2.6 Cost-effectiveness analysis
Cost-effectiveness was assessed using the incremental cost-effectiveness ratio (ICER), with a willingness-to-pay (WTP) threshold set at 1–3 times the 2024 gross domestic product (GDP) per capita (¥95,749) (National Bureau of Statistics of China, 2024), in line with China guidelines for pharmacoeconomic evaluations (2020) (Liu et al., 2020). Treatments with ICERs <¥95,749 were considered highly cost-effective, ¥95,749–287,247 as cost-effective, and >¥287,247 as not cost-effective.
2.7 Sensitivity analyses
Deterministic sensitivity analysis (DSA), probabilistic sensitivity analysis (PSA), and scenario analysis were performed to test the robustness of base-case results. In one-way DSA, individual parameters were varied within defined ranges, and impacts on ICERs were visualized using a tornado diagram. PSA with 5,000 Monte Carlo iterations generated a cost-effectiveness acceptability curve (CEAC) to estimate the probability of EDSL being cost-effective versus EDCSI. In addition, considering the long time horizon of the study, scenario analyses explored alternative time horizons (90 days, 5, 10, 20, and 30 years) to assess their influence on model outcomes. The ATT-based results were included in the scenario analyses to provide supplementary validation of the base-case findings.
3 Results
3.1 Base case analysis
EDSL demonstrated absolute cost-effectiveness advantages over EDCSI under the ATE-weighted populations (Table 2). The ICERs showed cost savings of ¥2,089.84 per QALY gained.
3.2 One-way sensitivity analysis
As shown in Figure 2, under ATE-weighted population distribution, the three most influential parameters in the one-way sensitivity analysis were: the discount rate for utility, the unit price of EDSL, the mortality HR for mRS 0 patients.

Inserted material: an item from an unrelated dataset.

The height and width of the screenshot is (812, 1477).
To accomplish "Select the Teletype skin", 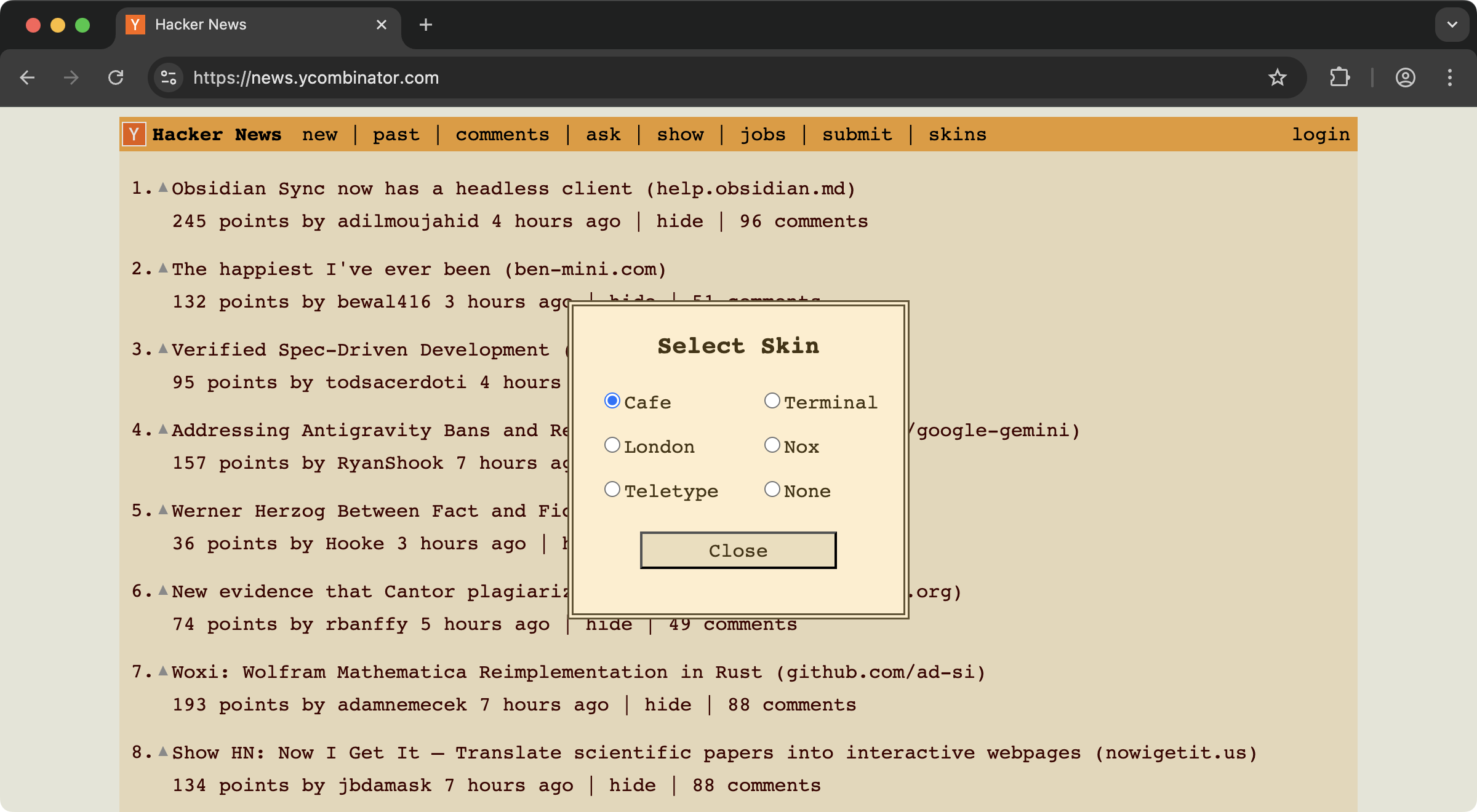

EDSL consistently demonstrated absolute dominance over EDCSI for the treatment of AIS, in line with the base-case results.
3.3 Probabilistic sensitivity analysis
As shown in Figures 3, 4, under ATE-weighted population distribution, the probability that EDSL is cost-effective remained close to 100% across all WTP thresholds.
3.4 Scenario analysis
As shown in Table 3, EDSL maintained absolute advantages over EDCSI across all time horizons (90 days–30 years) under ATE-weighted analyses, reinforcing the robustness of the base-case results.
In the ATT-weighted scenario analysis, each additional QALY gained yielded a cost saving of ¥2,260.24 (Supplementary Table S9), confirming the cost-effectiveness advantage of EDSL over EDCSI. DSA and PSA were also performed under ATT weighting, and the results, presented in Supplementary Figures S3–5, demonstrated consistent trends, further supporting the robustness of the findings. Moreover, the impact of varying the time horizon was assessed, and under all tested durations (90 days–30 years), EDSL consistently showed absolute cost-effectiveness advantages over EDCSI in the ATT-weighted population (Supplementary Table S10). These findings provide additional confirmation of the stability and reliability of the base-case results.
4 Discussion
From the perspective of the Chinese healthcare system, this study used a combined short-term decision tree and long-term Markov model to evaluate the cost-effectiveness of EDSL versus EDCSI for AIS treatment. The analysis showed that EDSL achieved comparable clinical efficacy while incurring lower overall treatment costs. The ICER was –¥2,089.84 per QALY gained, indicating that EDSL is a cost-saving option. Sensitivity analyses confirmed the robustness of these findings across a range of model parameters and assumptions.
For indirect treatment comparison, this study applied sIPTW based on data from the TASTE-SL (Fu et al., 2024) and TASTE trials (Xu et al., 2021), adjusting for key baseline covariates under both ATT and ATE frameworks to enhance robustness and generalizability. While ATE was used as the base-case analysis to reflect the broader real-world population, an additional analysis using ATT was conducted. The consistency of results across both weighting methods further supports the reliability of the findings. Despite differences in trial year and sample size, the two studies shared highly consistent designs, criteria, and outcomes, supporting the methodological validity of sIPTW. Moreover, the model incorporated large-scale real-world utility data from a Chinese population and accounted for utility changes associated with both treatment and clinical events (Wang L. et al., 2025; Mok et al., 2021; Matza et al., 2013), thereby improving its representativeness. Additionally, the combined short-term decision tree and long-term Markov model used in this study has been widely applied in economic evaluations related to stroke (Chen et al., 2024; Shi et al., 2022; Li et al., 2024), which captured long-term health transitions and cost-effectiveness outcomes following AIS treatment, offering both strong generalizability and explanatory power.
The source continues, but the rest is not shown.